» Exercise instructions:
A) List every group of people that Stallings names in her remarks in the passage about artists painting columns.
B) In the passage about artists painting columns, what name did Bree Stallings give her column?
C) Pick up the passage about artists painting columns, continuing after its final sentence.

Tattoo artist Patrick Hairston (no relation to John Hairston Jr.) said he had no image in his mind when he started painting his column Sunday, but his work evolved into a depiction of a black man with the word “Hate” going in one ear and “Peace” coming out of his mouth. Tears are running down the man’s face.
“I was influenced by what’s gone on recently. You’ve got SWAT walking around the streets, the National Guard,” he said. “It’s a very tense environment we have.”
Charlotte artist Bree Stallings filled her column, which she named “The New Face of Queen Charlotte,” with imagery that she hopes starts discussion among event-goers.
On one side, a woman of Japanese ancestry wears a “Black Lives Matter” shirt below a rainbow-colored, seven-piece kimono, a break from the traditional eight-piece kimono, which “represents that we are always open to expanding and opening opportunities to fight for social justice,” Stallings says.
The woman’s earrings appear to be glass bulbs holding giant goldfish – an image she says she chose because of the idea that goldfish are forgetful.
“A lot of us in society, whether we’re women, the LGBT community, or people of color – we have these experiences that society wishes we would forget already. But we don’t. We can’t,” says Stallings, 25. “We carry them literally and figuratively around in our heads and they shape how we see, how we hear and how we interact.”

» Supplied data:

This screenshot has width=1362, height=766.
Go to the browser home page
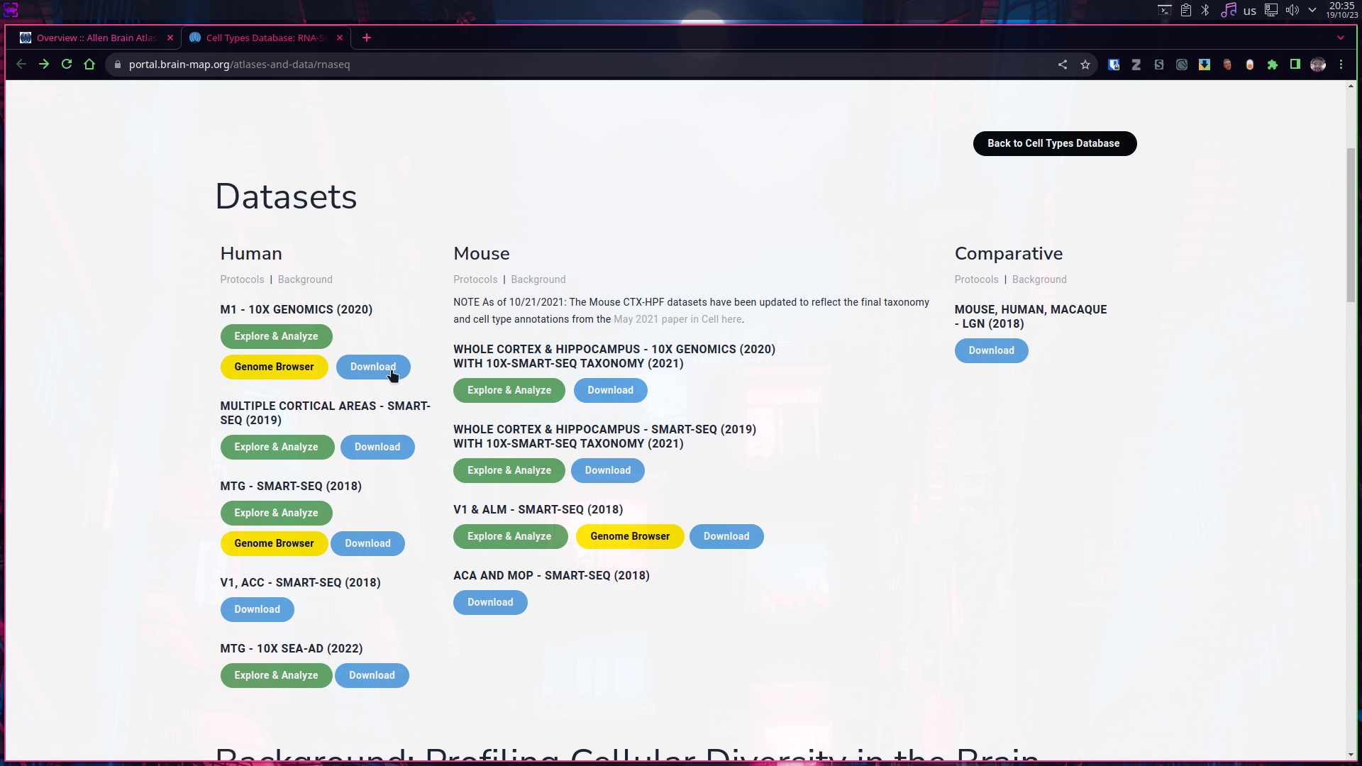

» Task-by-task answers:
A) Women, the LGBT community, and people of color.

B) "The New Face of Queen Charlotte."

C)
On the other side of the column, she created an area where people can pose beneath a crown that she painted, with the words “I am committed to justice. I am the new face of Charlotte.”
Stallings hopes people will take photos beneath the crown and post them to social media, sharing the message that a new, better Charlotte can emerge.
“I hope it’s a piece that creates conversation,” she says.
Blumenthal officials said the graffiti art is an essential part of the weekend’s convention, because of its importance in the hip-hop culture.
“The point is welcoming people into our theater who might not have been to our theater before,” said Michelle Youngs, special events manager for the Blumenthal Performing Arts Center. “We didn’t think we could have the convention without it.”